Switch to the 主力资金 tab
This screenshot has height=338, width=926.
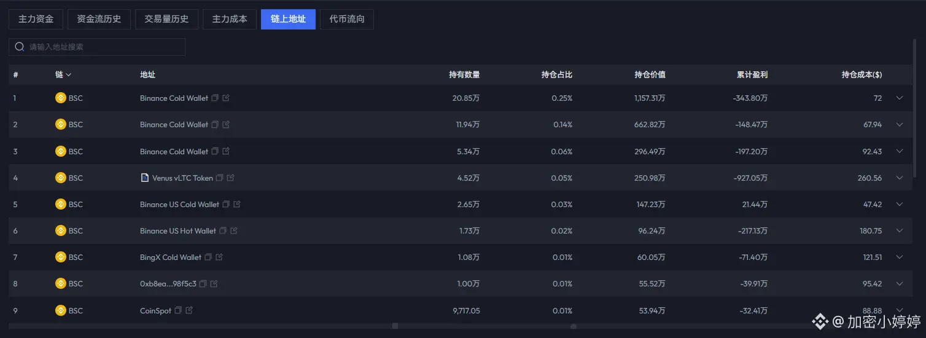point(36,19)
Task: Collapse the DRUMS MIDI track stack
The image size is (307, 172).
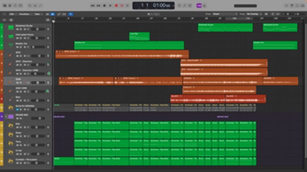Action: click(x=6, y=117)
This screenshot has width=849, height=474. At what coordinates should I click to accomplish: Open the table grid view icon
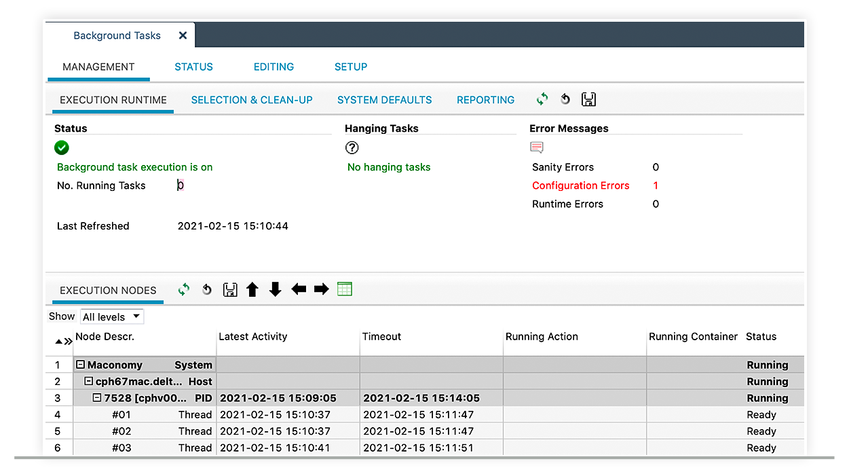344,289
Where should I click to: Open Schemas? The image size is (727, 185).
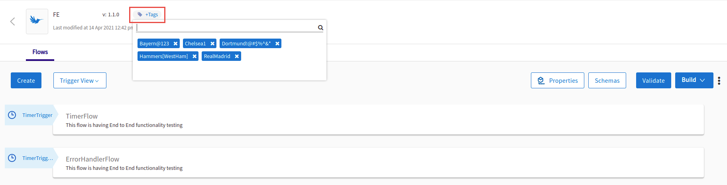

******

Reproduce the listing verbatim, and keep the pictures out of the copy.

Switch to the 主力资金 tab
This screenshot has height=338, width=926.
point(36,19)
Task: Collapse the DRUMS MIDI track stack
The image size is (307, 172).
Action: click(x=6, y=117)
This screenshot has width=849, height=474. At what coordinates should I click to accomplish: Open the table grid view icon
344,289
Where should I click to: Open Schemas? The image size is (727, 185).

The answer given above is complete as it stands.